By Kate Kole
Staring at the positive pregnancy stick this past summer was, simply put, surreal. My husband was tying his shoes to head out the door and I stopped him.
“Hey, I’m gonna take this test. I’m sure it’ll be nothing. But wait for just a minute.”
We stood, antsy. Pausing our lives for the result that promised to be ready in two minutes but felt more like 20.
He gasped. I screamed. Cue the sweaty, shaky, hugging and “oh my God”. The “how should we tell our family” and the “what do we do now?” and the “can you believe it?”
I called the doctor, still in total shock.
“I think I’m pregnant” I said to the receptionist on the phone. “I mean, that’s what the test says.”
We went in for blood work to confirm it and its reality settled into our bodies just a little bit more with each passing moment.
That weekend, I started to cramp. I Googled the symptoms. I texted my sister and sister-in-law. “This is normal, right?”
And then, I started to bleed. I didn’t need to keep looking online or to ask for reassurance. My body knew.
First thing Monday morning, I got my initial blood work back. Our positive pregnancy was confirmed.
Next, I went for more blood work. Knowing this time, the answer would be different.
And by Tuesday morning, it was.
We weren’t pregnant anymore. We’d had a chemical pregnancy or a “very early miscarriage” depending on which site we read, or which doctor we asked.
In my heart, the definition didn’t matter. I didn’t care what it was called, or, what had scientifically happened. All I knew, was that one day, we were staring at a positive test, and a week later, we weren’t.
Our story isn’t rare. I know that. And I also know that “it could be worse” or “that it could have happened later on, which would have only made it that much harder” or that “technically, we weren’t really pregnant, because implementation didn’t fully occur.” I was reminded of those things, and I heard those comments, throughout the process.
And despite the fact that, yes, it absolutely could have been worse, or the knowledge that other people have gone through harder losses, or the idea that we weren’t really pregnant in the first place, it was still painful. We were still hurting, and grieving, and wondering what this meant for us and for our future.
I was still blaming myself. For the extra two classes I’d taught the week before. For exercising too much, or for resting too little. For having stomach issues that must have somehow played a part, or for taking my anxiety medication, which couldn’t have helped the process. It must have somehow been the result of something I had done. Or something I hadn’t done. My body had failed me. And I, in turn, had failed my husband.
Of course, in conjunction with the guilt I was feeling, and the disappointment we were experiencing, and the minimizing comments we were receiving also came a gift. The people who were just there. The ones who said “I’m sorry you’re going through this,” and “how are you doing?” and “I’m here for you, anytime, no matter what.”
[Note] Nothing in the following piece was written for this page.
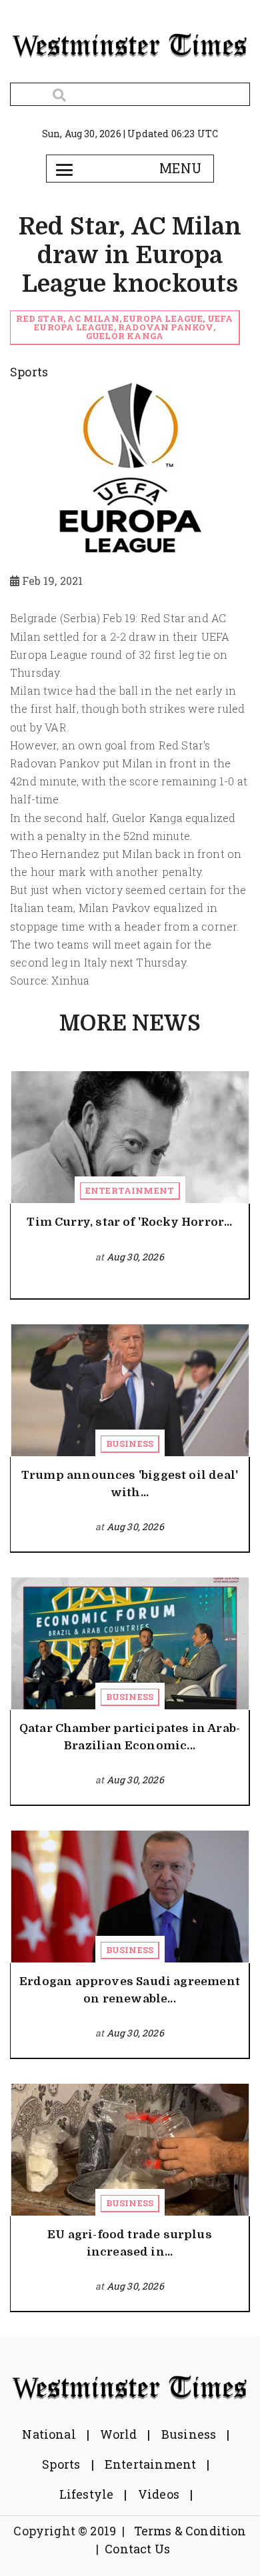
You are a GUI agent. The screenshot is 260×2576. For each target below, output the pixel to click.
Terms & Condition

Because, sometimes we don’t need an expert, or a comparison as to how much worse things could be, or advice on what to do next time around. We just need a hug. And a shoulder to cry on. And support to lean into. There are hard and raw moments in life that call for more than answers, justification, or explanation, they call for our presence, comfort and love.
In her book, Carry On, Warrior: Thoughts on Life Unarmed, Glennon Doyle says:
“When her pain is fresh and new, let her have it. Don’t try to take it away. Forgive yourself for not having that power. Grief and pain are like joy and peace; they are not things we should try to snatch from each other. They’re sacred. they are part of each person’s journey. All we can do is offer relief from this fear: I am all alone. That’s the one fear you can alleviate.”
I don’t know what you’re facing today, in your body, or your relationships, or your job, or your home, or your family. And even if I did, I likely couldn’t fix it for you, or solve away your pain. But what I know now, and what I can offer is this: It’s okay if you aren’t okay. Your feelings – whether joyful or painful or in between – are valid. Your story matters. You are not alone.